As someone with zero investment in RSS or Echo, I have enjoyed the past week or so from afar. Mostly waiting for Dave Winer to speak up, which he did, and did well. Now Jon Udell adds his take, which is not surprisingly insightful, but is surprisingly sarcastic.
He pulls it off. Here's the crux, though, in his more typically pragmatic style...
Anyway, Dave showed everybody how to use RSS. That's his crowning achievement in my book. Not the format...
Now that the dam has broken, Dave has endorsed the new effort. It must have been an incredibly hard thing to do. I have a teenage daughter and when it's time for her to leave the nest, in a couple of years, I hope I'll handle that transition as graciously as Dave is handling this one. Meanwhile, the Echo designers are -- not surprisingly -- converging on a core that looks a lot like RSS. So far they've discovered that a blog entry has a link, an author, a publication date, and one or more semantically-equivalent content items. Any day now, they'll conclude that it also has a description. There's really not much mystery about this stuff.
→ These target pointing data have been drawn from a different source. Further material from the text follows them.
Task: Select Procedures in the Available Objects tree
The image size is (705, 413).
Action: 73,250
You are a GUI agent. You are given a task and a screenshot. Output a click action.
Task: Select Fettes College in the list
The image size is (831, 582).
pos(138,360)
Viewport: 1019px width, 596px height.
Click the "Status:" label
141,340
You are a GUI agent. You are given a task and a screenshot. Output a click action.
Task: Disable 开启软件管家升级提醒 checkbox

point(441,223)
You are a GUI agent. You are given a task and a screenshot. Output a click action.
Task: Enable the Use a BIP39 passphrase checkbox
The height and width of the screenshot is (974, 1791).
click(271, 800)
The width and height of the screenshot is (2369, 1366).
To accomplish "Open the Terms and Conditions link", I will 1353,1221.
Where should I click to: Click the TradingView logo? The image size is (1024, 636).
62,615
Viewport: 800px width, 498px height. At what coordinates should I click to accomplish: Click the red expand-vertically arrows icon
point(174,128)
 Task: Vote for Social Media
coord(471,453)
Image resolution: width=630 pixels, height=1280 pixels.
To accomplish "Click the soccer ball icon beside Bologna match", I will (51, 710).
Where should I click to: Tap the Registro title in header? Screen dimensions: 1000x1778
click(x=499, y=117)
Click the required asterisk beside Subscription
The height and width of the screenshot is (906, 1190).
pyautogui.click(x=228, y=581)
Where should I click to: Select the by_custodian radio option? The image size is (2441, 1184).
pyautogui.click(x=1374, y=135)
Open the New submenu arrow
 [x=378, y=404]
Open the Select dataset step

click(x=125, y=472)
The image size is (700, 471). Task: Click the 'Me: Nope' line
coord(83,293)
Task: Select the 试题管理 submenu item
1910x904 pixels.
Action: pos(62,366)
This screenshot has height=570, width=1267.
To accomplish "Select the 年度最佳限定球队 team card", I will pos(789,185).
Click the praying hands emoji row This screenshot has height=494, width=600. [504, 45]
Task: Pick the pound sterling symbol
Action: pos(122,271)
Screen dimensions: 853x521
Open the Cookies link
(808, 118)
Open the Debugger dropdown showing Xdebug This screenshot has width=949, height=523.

I did not realize what was coming with Echo when I reacted positively to Steve Gillmor's take on Microsoft and RSS a couple weeks ago. Of course when I was suggesting RSS might be supplanted over time, I did not think it would be for apparently political reasons. I certainly did not think the effort would begin any time soon.
My reaction to Echo is along the lines of many others: RSS (regardless of its many forms and politics, I mean the collective sense of "RSS") has just in the last months taken a spot in the zeitgeist. My god, it takes ages for these concepts to make their way into large corporations. And now we have to explain Echo? I'm not going to rush that one.